(Reading text Opens)

It is now been more than five years since G‑d gifted me with ALS, otherwise known as Lou Gehrig’s disease. But this week contains an added milestone that justifies celebration for me: It’s been three years since I had a tracheostomy. For those unfamiliar with the terminology, a tracheostomy is an operative procedure that creates a surgical airway, allowing me to breathe.

It was the day after Rosh Hashanah of 2014. I had been using a machine called a BiPAP to help me breathe, yet still I seemed to be fading. My wife, Dina, took me to the hospital, where I was diagnosed with pneumonia, and my oxygen level was dangerously low.

At this point, I was given the choice to have the tracheostomy, effectively saving my life, or choose against it, putting an end to the suffering and difficulties. Legally and halachically (according to Jewish law), it was my choice, and with Dina’s unwavering support, I chose to live.

The simple fact is that if I would not have had the operation, I wouldn’t be here today.

The simple fact is that if I would not have had the operation, I wouldn’t be here today.

Another fact is that the true sacrifice in this story is my wife’s. She is the one who has taken the brunt of the hardships, caring for me and the family with love and tears. She has to juggle being mother, father, wife, caretaker, sometimes nurse and a multitude of other titles. I can’t begin to imagine how much she suffers, not having a normal husband to do what husbands do for their wives.

All I am able to do is listen and write to her, yet she has given me life and the ability to watch my children grow up. With her support and womanly ingenuity and thoughtfulness, she pushes me to be a better father, to study more and more Torah, and, in addition, to write. I owe it all to her.

Being able to see my children grow is one of the greatest pleasures. It is incredible that with all the hardships, my children find a way to function as normal and healthy kids should. And I get to see them, talk to them, and experience their personalities and individual talents.

Over the past five years, my family and I were blessed to see amazing kindness from all over the world, especially from the Los Angeles community. But there is no one I can thank more than the five exceptional people who have accepted upon themselves the responsibility of taking care of me and my family. Our family calls them “The Fantastic Five.” They started the Hurwitz Family Fund, and in more than five years haven’t wavered a bit. They are truly amazing!

After having the tracheostomy, I lost the use of my right hand, and with that went my ability to communicate. Before that point, I would type on an iPhone for communication and writing blog posts. For the nine days I spent in the hospital, I could not communicate at all. I just let go and put my trust in G‑d, and my wife made sure I was taken care of.

I was in recovery in the ICU when I began to appreciate the importance of bikur cholim, the Jewish mitzvah of visiting the sick. Even though I wasn’t able to communicate, I felt uplifted with every visit, whether it was from a rabbi or lay person, man or woman.

While in the ICU, I was hoping my children would visit. Yet I knew they were not allowed to because of age restrictions. To my great surprise and pleasure, they managed to sneak in and visit me. I cannot begin to tell you how much I enjoyed seeing them!

As Yom Kippur was approaching, my wife and I wondered what kind of holiday we would have in the hospital. The thought sounded grim, but we were in for another surprise.

Just before Yom Kippur, a woman was ushered into the room directly adjacent to mine. Her children were with her and, when it came time for prayers, they came to my room. With the most melodic voices, they sang the services. It was truly uplifting.

During Yom Kippur, we had several visitors who walked to the hospital to see us. All and all, it turned out to be one of the most memorable holidays for me.

I am blessed to live at a time when state-of-the-art technologies exist to keep me alive, such as the ventilator that breathes for me. Also, I am appreciative of the incredible computer that reads my eye movements so I can type and communicate with others.

While life is full of difficulties, pain and suffering, there is so much to be grateful for. While I understand the hardships, I choose to focus on the positive parts of my life. That keeps me going. There is my wife, my children, family, friends and you, my dear reader. I have the opportunity to learn and teach Torah. I have the opportunity to inspire. There is the hope that in the future, a cure for ALS will be found—or perhaps a miracle will transpire even sooner.

Each of us has so much good in our lives. Even within the suffering and difficulties, there is so much good to be found. Focus on the positive in your life now. See all the love around you. There is so much you can do, and so much more you can give.

May you have a good and sweet year, and may Moshiach come and put an end to all the suffering! The time has come.

(Reading text Closes)
(Available data Opens)

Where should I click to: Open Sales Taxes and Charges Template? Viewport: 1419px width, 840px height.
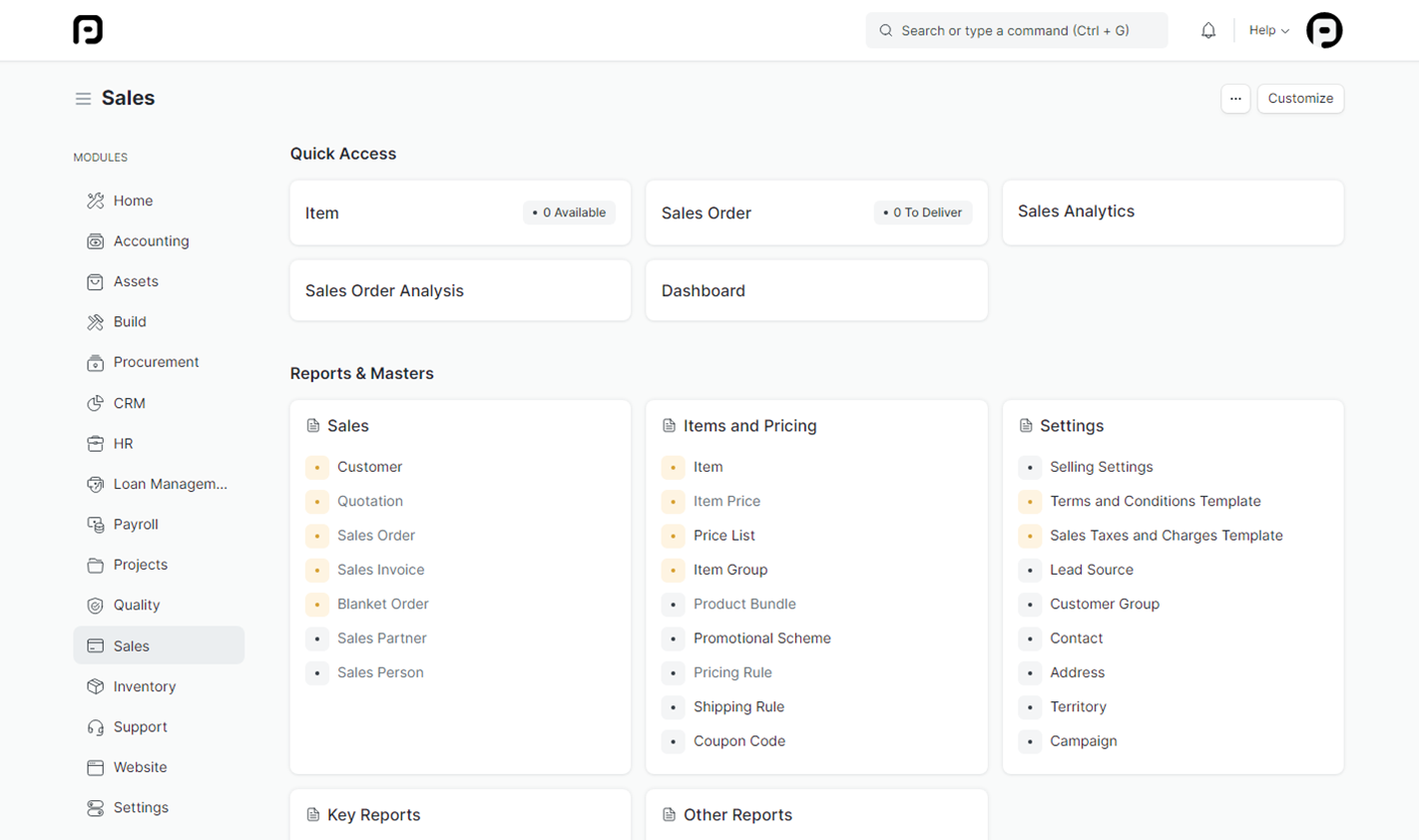1166,536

(Available data Closes)

▶ [Task statement]: Write out, word for word, the stretch of the essay on living with ALS from "Over the past" through "taken care of.".

▶ [Output]:
Over the past five years, my family and I were blessed to see amazing kindness from all over the world, especially from the Los Angeles community. But there is no one I can thank more than the five exceptional people who have accepted upon themselves the responsibility of taking care of me and my family. Our family calls them “The Fantastic Five.” They started the Hurwitz Family Fund, and in more than five years haven’t wavered a bit. They are truly amazing!

After having the tracheostomy, I lost the use of my right hand, and with that went my ability to communicate. Before that point, I would type on an iPhone for communication and writing blog posts. For the nine days I spent in the hospital, I could not communicate at all. I just let go and put my trust in G‑d, and my wife made sure I was taken care of.